The cape, sitting on the end of the world at a latitude of 55 degrees, holds a formidable reputation against all seafarers. ‘Below 40 degrees south there is no law and below 50 degrees south there is no God.’ goes the famous sailors saying. ‘The south’ is all the sailors refer to these waters as. A generic term to describe the feared world of black skies, bitterly cold winds and storm-driven waves that eternally orbit the foot of the world. The immense low-pressure systems can span 2000 miles north to south, giving rise to unstoppable 50/60knot winds, nicknamed as the ‘screaming fifties’ and ‘screeching sixties’.

As they move west to east, they meet no obstacles over the barren Southern Ocean. This means their movement can be at a frighteningly fast pace and makes it possible for multiple systems to pass in a day. This, accompanied with violent polar fronts, will create huge instantaneous shifts in wind speeds and directions.

James paddled to my side and looked at me with concerned and understanding eyes. He knew how much this meant to me. He could see right into me, sensing my inner turmoil and feeling my deep emotions.

 "I’m sorry James. I was a dick. I am a dick. I’ve fucked it. Our one chance. I’m so sorry"

"Yes Fi, you were a bit unreasonable back there."
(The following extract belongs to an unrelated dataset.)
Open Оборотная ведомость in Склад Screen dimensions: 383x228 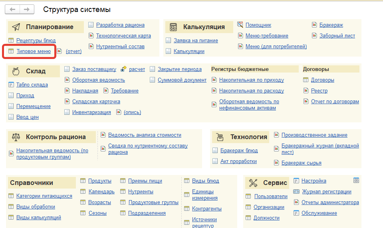click(x=98, y=80)
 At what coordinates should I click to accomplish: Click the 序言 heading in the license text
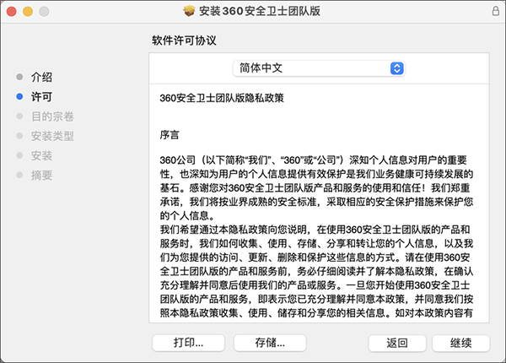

He quickly smiled and made a joke, managing well to add a light-hearted moment to the depressing atmosphere I had formed. It was enough to bring a smile to my face, and diffuse some of my raging emotions.

 

"Fi, the winds have dropped don't you think," he said unexpectedly. The wind had indeed dropped significantly in the last ten minutes. The gusts no longer shot spray into my face and the indefinite roar in my eardrums was gone. I wondered where we would be if we had waited and not turned back. Looking at my watch surely Cape Horn was no longer an option today. I was intrigued by the comment, was James purely stating the bloody obvious or going to suggest the surely now impossible? I looked at him with raised eyebrows, signifying him to expand.

 

His words followed, firmly and definitively, "We turn around and give it one more attempt?"

 "James, do we have time?" We had wasted over an hour now. The forecast was unreliable and a gale-force westerly was coming at some unknown point. It would be on the edge, It would probably always be on the edge out here.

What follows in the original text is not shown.